Saved data entries:
·····

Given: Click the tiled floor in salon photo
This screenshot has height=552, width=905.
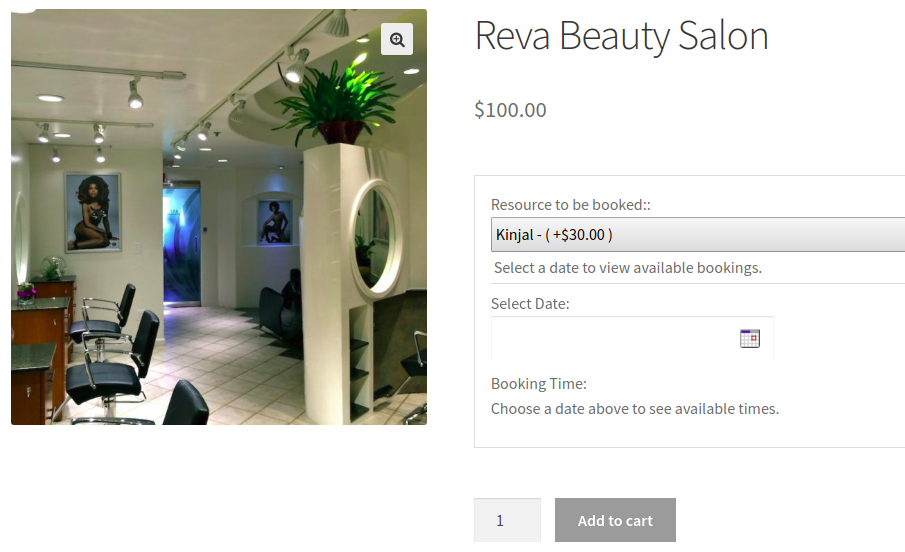Looking at the screenshot, I should click(240, 370).
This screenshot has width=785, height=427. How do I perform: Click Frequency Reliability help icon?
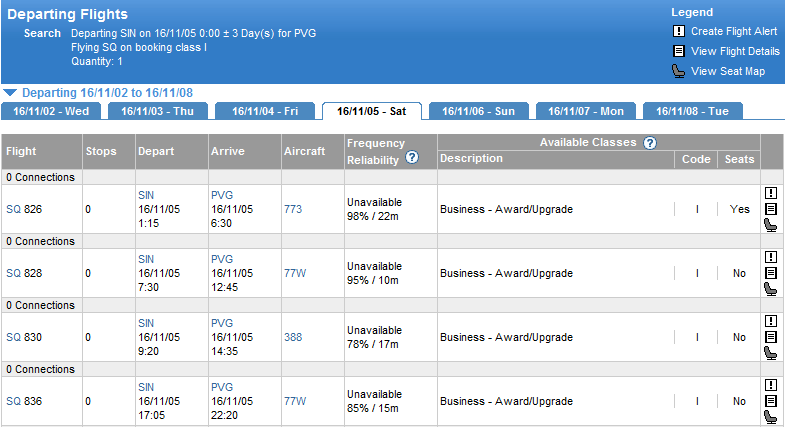click(411, 158)
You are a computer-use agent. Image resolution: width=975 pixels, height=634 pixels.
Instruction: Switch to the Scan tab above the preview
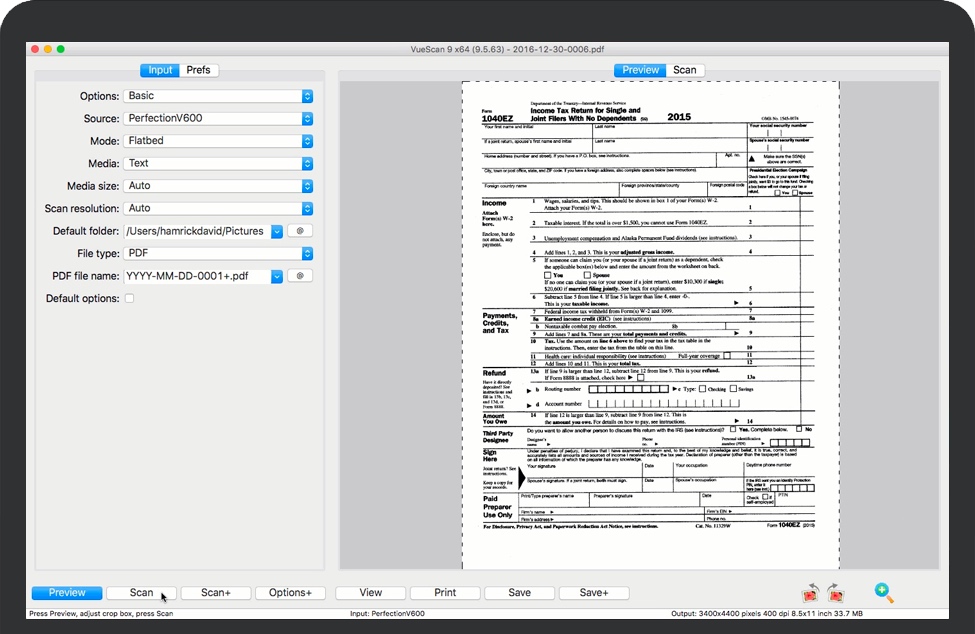(685, 70)
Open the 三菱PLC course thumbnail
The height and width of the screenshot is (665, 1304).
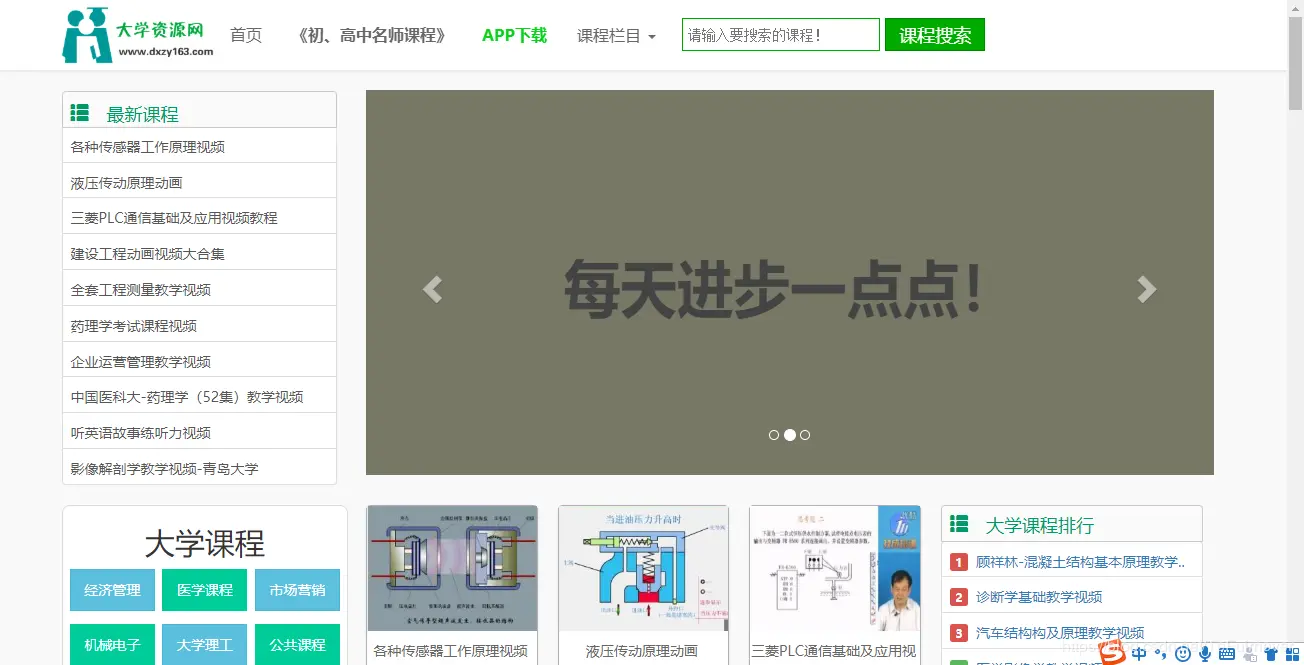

·····

Your instructions:
Reproduce the lines above exactly, image-free.

Result of this task:
Given: Click the tiled floor in salon photo
This screenshot has height=552, width=905.
Looking at the screenshot, I should click(240, 370).
This screenshot has width=785, height=427. How do I perform: Click Frequency Reliability help icon?
click(411, 158)
You are a computer-use agent. Image resolution: width=975 pixels, height=634 pixels.
Instruction: Switch to the Scan tab above the preview
(685, 70)
Open the 三菱PLC course thumbnail
The height and width of the screenshot is (665, 1304).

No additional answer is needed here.